Activity.
Would you transcribe each of the entries exactly, with nothing added or dropped?
__________________________________________________
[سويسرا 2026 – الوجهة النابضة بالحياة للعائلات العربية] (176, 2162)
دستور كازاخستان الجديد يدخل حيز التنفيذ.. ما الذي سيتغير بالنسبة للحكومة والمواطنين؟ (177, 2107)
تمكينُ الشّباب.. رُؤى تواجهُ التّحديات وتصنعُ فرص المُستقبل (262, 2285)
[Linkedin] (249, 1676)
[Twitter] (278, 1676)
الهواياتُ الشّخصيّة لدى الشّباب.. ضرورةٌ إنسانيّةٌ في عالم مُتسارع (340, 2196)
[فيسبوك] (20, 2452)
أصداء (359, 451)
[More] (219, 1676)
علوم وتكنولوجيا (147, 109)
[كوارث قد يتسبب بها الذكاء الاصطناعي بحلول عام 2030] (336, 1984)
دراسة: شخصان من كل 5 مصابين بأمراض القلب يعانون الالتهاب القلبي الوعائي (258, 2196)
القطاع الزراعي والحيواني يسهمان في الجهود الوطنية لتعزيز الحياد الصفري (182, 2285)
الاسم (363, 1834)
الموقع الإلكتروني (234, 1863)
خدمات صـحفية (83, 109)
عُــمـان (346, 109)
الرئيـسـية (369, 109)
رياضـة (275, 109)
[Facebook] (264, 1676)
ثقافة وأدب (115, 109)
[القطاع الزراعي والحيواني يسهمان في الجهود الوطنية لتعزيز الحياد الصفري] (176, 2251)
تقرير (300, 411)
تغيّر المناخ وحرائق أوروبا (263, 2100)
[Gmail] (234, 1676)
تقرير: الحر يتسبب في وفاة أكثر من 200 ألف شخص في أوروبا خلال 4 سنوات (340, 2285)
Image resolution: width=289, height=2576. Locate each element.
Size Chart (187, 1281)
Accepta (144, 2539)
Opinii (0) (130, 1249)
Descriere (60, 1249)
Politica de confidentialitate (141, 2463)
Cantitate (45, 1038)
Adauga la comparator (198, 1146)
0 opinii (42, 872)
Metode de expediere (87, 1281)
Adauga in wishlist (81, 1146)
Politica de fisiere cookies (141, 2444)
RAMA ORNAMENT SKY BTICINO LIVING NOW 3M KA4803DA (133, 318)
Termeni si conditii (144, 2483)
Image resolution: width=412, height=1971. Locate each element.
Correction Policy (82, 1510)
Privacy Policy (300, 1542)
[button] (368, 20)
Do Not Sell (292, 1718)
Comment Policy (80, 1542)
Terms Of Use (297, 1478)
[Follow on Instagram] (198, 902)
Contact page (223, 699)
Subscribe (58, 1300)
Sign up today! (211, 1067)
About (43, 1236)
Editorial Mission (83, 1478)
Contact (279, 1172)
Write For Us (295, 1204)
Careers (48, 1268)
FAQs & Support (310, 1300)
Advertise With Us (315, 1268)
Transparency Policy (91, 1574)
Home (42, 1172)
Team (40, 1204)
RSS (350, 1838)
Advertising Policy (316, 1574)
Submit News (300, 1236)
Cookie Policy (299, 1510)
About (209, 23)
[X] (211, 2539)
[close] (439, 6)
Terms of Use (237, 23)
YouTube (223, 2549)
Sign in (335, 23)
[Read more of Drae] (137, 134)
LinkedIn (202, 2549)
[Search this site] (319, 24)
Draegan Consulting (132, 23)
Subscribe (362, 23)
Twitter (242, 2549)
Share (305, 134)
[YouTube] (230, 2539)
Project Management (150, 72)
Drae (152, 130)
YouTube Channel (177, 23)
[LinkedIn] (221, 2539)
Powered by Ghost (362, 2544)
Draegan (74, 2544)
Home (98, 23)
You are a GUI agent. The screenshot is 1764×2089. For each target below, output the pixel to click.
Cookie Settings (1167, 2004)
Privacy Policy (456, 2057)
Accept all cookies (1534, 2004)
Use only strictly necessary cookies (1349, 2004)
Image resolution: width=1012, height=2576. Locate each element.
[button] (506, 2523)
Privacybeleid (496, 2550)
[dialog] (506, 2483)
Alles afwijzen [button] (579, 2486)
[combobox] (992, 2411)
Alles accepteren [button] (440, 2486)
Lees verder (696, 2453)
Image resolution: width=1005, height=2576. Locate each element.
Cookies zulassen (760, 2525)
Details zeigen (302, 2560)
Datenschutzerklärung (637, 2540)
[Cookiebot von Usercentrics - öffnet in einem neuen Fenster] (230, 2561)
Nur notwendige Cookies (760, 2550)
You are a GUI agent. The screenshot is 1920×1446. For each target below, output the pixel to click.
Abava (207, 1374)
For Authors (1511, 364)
__________________________________________________
Expected answer.
[سويسرا 2026 – الوجهة النابضة بالحياة للعائلات العربية] (176, 2162)
دستور كازاخستان الجديد يدخل حيز التنفيذ.. ما الذي سيتغير بالنسبة للحكومة والمواطنين؟ (177, 2107)
تمكينُ الشّباب.. رُؤى تواجهُ التّحديات وتصنعُ فرص المُستقبل (262, 2285)
[Linkedin] (249, 1676)
[Twitter] (278, 1676)
الهواياتُ الشّخصيّة لدى الشّباب.. ضرورةٌ إنسانيّةٌ في عالم مُتسارع (340, 2196)
[فيسبوك] (20, 2452)
أصداء (359, 451)
[More] (219, 1676)
علوم وتكنولوجيا (147, 109)
[كوارث قد يتسبب بها الذكاء الاصطناعي بحلول عام 2030] (336, 1984)
دراسة: شخصان من كل 5 مصابين بأمراض القلب يعانون الالتهاب القلبي الوعائي (258, 2196)
القطاع الزراعي والحيواني يسهمان في الجهود الوطنية لتعزيز الحياد الصفري (182, 2285)
الاسم (363, 1834)
الموقع الإلكتروني (234, 1863)
خدمات صـحفية (83, 109)
عُــمـان (346, 109)
الرئيـسـية (369, 109)
رياضـة (275, 109)
[Facebook] (264, 1676)
ثقافة وأدب (115, 109)
[القطاع الزراعي والحيواني يسهمان في الجهود الوطنية لتعزيز الحياد الصفري] (176, 2251)
تقرير (300, 411)
تغيّر المناخ وحرائق أوروبا (263, 2100)
[Gmail] (234, 1676)
تقرير: الحر يتسبب في وفاة أكثر من 200 ألف شخص في أوروبا خلال 4 سنوات (340, 2285)
Image resolution: width=289, height=2576. Locate each element.
Size Chart (187, 1281)
Accepta (144, 2539)
Opinii (0) (130, 1249)
Descriere (60, 1249)
Politica de confidentialitate (141, 2463)
Cantitate (45, 1038)
Adauga la comparator (198, 1146)
0 opinii (42, 872)
Metode de expediere (87, 1281)
Adauga in wishlist (81, 1146)
Politica de fisiere cookies (141, 2444)
RAMA ORNAMENT SKY BTICINO LIVING NOW 3M KA4803DA (133, 318)
Termeni si conditii (144, 2483)
Image resolution: width=412, height=1971. Locate each element.
Correction Policy (82, 1510)
Privacy Policy (300, 1542)
[button] (368, 20)
Do Not Sell (292, 1718)
Comment Policy (80, 1542)
Terms Of Use (297, 1478)
[Follow on Instagram] (198, 902)
Contact page (223, 699)
Subscribe (58, 1300)
Sign up today! (211, 1067)
About (43, 1236)
Editorial Mission (83, 1478)
Contact (279, 1172)
Write For Us (295, 1204)
Careers (48, 1268)
FAQs & Support (310, 1300)
Advertise With Us (315, 1268)
Transparency Policy (91, 1574)
Home (42, 1172)
Team (40, 1204)
RSS (350, 1838)
Advertising Policy (316, 1574)
Submit News (300, 1236)
Cookie Policy (299, 1510)
About (209, 23)
[X] (211, 2539)
[close] (439, 6)
Terms of Use (237, 23)
YouTube (223, 2549)
Sign in (335, 23)
[Read more of Drae] (137, 134)
LinkedIn (202, 2549)
[Search this site] (319, 24)
Draegan Consulting (132, 23)
Subscribe (362, 23)
Twitter (242, 2549)
Share (305, 134)
[YouTube] (230, 2539)
Project Management (150, 72)
Drae (152, 130)
YouTube Channel (177, 23)
[LinkedIn] (221, 2539)
Powered by Ghost (362, 2544)
Draegan (74, 2544)
Home (98, 23)
You are a GUI agent. The screenshot is 1764×2089. For each target below, output the pixel to click.
Cookie Settings (1167, 2004)
Privacy Policy (456, 2057)
Accept all cookies (1534, 2004)
Use only strictly necessary cookies (1349, 2004)
Image resolution: width=1012, height=2576. Locate each element.
[button] (506, 2523)
Privacybeleid (496, 2550)
[dialog] (506, 2483)
Alles afwijzen [button] (579, 2486)
[combobox] (992, 2411)
Alles accepteren [button] (440, 2486)
Lees verder (696, 2453)
Image resolution: width=1005, height=2576. Locate each element.
Cookies zulassen (760, 2525)
Details zeigen (302, 2560)
Datenschutzerklärung (637, 2540)
[Cookiebot von Usercentrics - öffnet in einem neuen Fenster] (230, 2561)
Nur notwendige Cookies (760, 2550)
You are a GUI agent. The screenshot is 1920×1446. For each target below, output the pixel to click.
Abava (207, 1374)
For Authors (1511, 364)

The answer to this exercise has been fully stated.